E’ il caso ad esempio dell’India, della Turchia, del Brasile, del Vietnam, alcuni degli invitati dal titolare della Farnesina. Del resto, in una fase di turbolenze geopolitiche come la guerra in Ucraina, o la tensione nel Mar Rosso, un commercio “aperto” è secondo Roma uno degli antidoti per “fronteggiare le crisi”. Per consolidare e rilanciare il commercio globale il G7 concorda sulla necessità di modernizzare il Wto, che dopo 30 anni dalla sua istituzione mostra di essere un regolatore con meccanismi “un po’ obsoleti”, ha spiegato Tajani. In questa chiave i 7 rilanciano su una “riforma delle funzioni di monitoraggio, delibera, negoziazione e risoluzione delle controversie”. Regole certe per la fluidità dei commerci, che devono avere come condizione la definizione di un perimetro di gioco, il level play fielding. Da questo punto di vista l’attenzione delle principali economie va soprattutto alla concorrenza, spesso sleale, della Cina, con la sua sovraccapacità produttiva.

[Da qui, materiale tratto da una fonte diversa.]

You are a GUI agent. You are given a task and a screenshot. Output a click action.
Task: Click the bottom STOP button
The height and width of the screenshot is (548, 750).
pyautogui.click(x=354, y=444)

Nel comunicato finale di Villa San Giovanni c’è, non a caso, un passaggio sull’impegno “per contrastare le sovvenzioni industriali pervasive, opache e dannose, nonché le pratiche distorsive del mercato”. Altro tema connesso è quello della “sicurezza economica”, con la necessità riconosciuta di garantire “la costruzione di catene di approvvigionamento resilienti e affidabili”. La sfida è far fronte alla dipendenza di alcuni beni o merci soltanto da determinati Paesi, una situazione emersa durante la pandemia. Sempre riguardo alla sicurezza economica, l’Italia punta sulla difesa della “libertà di navigazione”, che trova spazio nel comunicato finale. Su tutte le rotte, a partire da quella di Suez minacciata dagli Houthi. Il G7 calabrese ha confermato di essere “contro i dazi, a meno che non siano indispensabili per garantire la reciprocità”, e su questo fronte un commercio più aperto, anche se regolato per sfuggire alla concorrenza sleale, è “vitale” per un Paese come l’Italia, che continua ad aumentare il volume del suo export, tanto da essere riuscita a diventare il quinto Paese a livello globale, superando la Corea del Sud.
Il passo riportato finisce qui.